EXERCISE OBJECTIVE
Use the entries below and reproduce exactly the lines from the one containing "Open the CPU (Single Core) ranking dropdown" down to the one containing "Check Deny for", both of them included.

(Dataset items)
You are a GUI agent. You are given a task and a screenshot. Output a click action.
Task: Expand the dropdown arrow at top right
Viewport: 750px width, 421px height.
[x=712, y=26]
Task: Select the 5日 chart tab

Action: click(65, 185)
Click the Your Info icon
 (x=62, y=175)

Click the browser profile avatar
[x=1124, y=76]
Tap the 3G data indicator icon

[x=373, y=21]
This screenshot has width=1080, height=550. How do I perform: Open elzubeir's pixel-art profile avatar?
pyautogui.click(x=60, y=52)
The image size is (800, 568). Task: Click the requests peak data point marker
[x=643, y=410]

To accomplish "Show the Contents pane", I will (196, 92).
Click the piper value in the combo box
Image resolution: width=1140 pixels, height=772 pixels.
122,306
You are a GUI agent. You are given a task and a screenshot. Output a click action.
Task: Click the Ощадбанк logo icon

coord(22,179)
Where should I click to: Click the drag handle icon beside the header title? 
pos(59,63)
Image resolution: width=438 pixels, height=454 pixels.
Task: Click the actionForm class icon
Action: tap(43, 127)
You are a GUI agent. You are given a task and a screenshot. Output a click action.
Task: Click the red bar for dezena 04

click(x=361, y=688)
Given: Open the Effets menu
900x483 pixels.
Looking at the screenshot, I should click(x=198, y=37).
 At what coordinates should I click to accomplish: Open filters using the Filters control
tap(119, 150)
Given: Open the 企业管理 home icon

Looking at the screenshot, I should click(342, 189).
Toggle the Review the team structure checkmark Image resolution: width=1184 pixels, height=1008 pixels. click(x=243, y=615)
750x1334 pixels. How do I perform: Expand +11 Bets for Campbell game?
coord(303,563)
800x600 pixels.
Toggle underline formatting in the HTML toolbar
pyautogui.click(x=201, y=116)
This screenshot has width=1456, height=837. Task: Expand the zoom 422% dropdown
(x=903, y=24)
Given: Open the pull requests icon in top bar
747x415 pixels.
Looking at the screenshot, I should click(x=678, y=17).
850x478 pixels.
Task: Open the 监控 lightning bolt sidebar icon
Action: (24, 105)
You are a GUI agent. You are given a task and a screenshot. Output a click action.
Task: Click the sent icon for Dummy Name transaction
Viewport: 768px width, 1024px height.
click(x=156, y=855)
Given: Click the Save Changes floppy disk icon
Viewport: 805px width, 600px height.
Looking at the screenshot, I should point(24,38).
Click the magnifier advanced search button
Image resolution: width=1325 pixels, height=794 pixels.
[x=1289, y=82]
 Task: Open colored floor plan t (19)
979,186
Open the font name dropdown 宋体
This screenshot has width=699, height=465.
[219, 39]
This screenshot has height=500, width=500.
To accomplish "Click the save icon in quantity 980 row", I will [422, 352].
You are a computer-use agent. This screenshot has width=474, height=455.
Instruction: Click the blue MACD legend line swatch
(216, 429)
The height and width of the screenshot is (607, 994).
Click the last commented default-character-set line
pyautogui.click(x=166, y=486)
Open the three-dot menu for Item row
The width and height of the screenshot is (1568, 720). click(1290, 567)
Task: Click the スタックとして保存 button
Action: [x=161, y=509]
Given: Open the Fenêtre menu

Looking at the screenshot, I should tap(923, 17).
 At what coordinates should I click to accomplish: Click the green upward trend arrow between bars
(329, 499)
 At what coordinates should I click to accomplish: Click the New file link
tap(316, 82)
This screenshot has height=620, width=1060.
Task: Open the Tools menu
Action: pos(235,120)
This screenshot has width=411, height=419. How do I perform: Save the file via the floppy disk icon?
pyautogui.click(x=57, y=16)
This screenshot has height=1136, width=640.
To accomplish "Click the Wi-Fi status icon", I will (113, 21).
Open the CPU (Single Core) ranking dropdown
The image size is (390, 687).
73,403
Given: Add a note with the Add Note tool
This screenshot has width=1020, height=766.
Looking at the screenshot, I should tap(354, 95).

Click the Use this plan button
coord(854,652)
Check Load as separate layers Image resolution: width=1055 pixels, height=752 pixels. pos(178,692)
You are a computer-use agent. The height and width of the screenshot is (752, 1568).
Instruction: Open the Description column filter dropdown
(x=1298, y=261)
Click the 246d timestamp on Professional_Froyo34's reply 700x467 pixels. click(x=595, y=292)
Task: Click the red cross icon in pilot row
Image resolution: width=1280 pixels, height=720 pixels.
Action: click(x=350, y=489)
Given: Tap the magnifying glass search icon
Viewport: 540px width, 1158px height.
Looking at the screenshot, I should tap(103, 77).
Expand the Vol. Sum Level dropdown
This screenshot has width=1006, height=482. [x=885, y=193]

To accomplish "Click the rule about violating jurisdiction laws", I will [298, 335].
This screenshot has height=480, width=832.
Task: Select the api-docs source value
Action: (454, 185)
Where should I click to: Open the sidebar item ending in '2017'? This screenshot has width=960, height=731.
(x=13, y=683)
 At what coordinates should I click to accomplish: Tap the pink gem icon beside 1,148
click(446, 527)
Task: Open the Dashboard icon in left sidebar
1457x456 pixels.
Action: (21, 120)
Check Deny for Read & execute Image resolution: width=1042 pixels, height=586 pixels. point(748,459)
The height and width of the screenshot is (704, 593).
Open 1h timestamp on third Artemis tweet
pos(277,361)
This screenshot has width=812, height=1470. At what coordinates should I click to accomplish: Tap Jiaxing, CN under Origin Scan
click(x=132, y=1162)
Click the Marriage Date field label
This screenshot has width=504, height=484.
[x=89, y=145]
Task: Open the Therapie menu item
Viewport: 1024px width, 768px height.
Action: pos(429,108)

EXERCISE OUTPUT
Open the CPU (Single Core) ranking dropdown
The image size is (390, 687).
73,403
Given: Add a note with the Add Note tool
This screenshot has width=1020, height=766.
Looking at the screenshot, I should tap(354, 95).

Click the Use this plan button
coord(854,652)
Check Load as separate layers Image resolution: width=1055 pixels, height=752 pixels. pos(178,692)
You are a computer-use agent. The height and width of the screenshot is (752, 1568).
Instruction: Open the Description column filter dropdown
(x=1298, y=261)
Click the 246d timestamp on Professional_Froyo34's reply 700x467 pixels. click(x=595, y=292)
Task: Click the red cross icon in pilot row
Image resolution: width=1280 pixels, height=720 pixels.
Action: click(x=350, y=489)
Given: Tap the magnifying glass search icon
Viewport: 540px width, 1158px height.
Looking at the screenshot, I should tap(103, 77).
Expand the Vol. Sum Level dropdown
This screenshot has width=1006, height=482. [x=885, y=193]

To accomplish "Click the rule about violating jurisdiction laws", I will [298, 335].
This screenshot has height=480, width=832.
Task: Select the api-docs source value
Action: (454, 185)
Where should I click to: Open the sidebar item ending in '2017'? This screenshot has width=960, height=731.
(x=13, y=683)
 At what coordinates should I click to accomplish: Tap the pink gem icon beside 1,148
click(446, 527)
Task: Open the Dashboard icon in left sidebar
1457x456 pixels.
Action: (21, 120)
Check Deny for Read & execute Image resolution: width=1042 pixels, height=586 pixels. point(748,459)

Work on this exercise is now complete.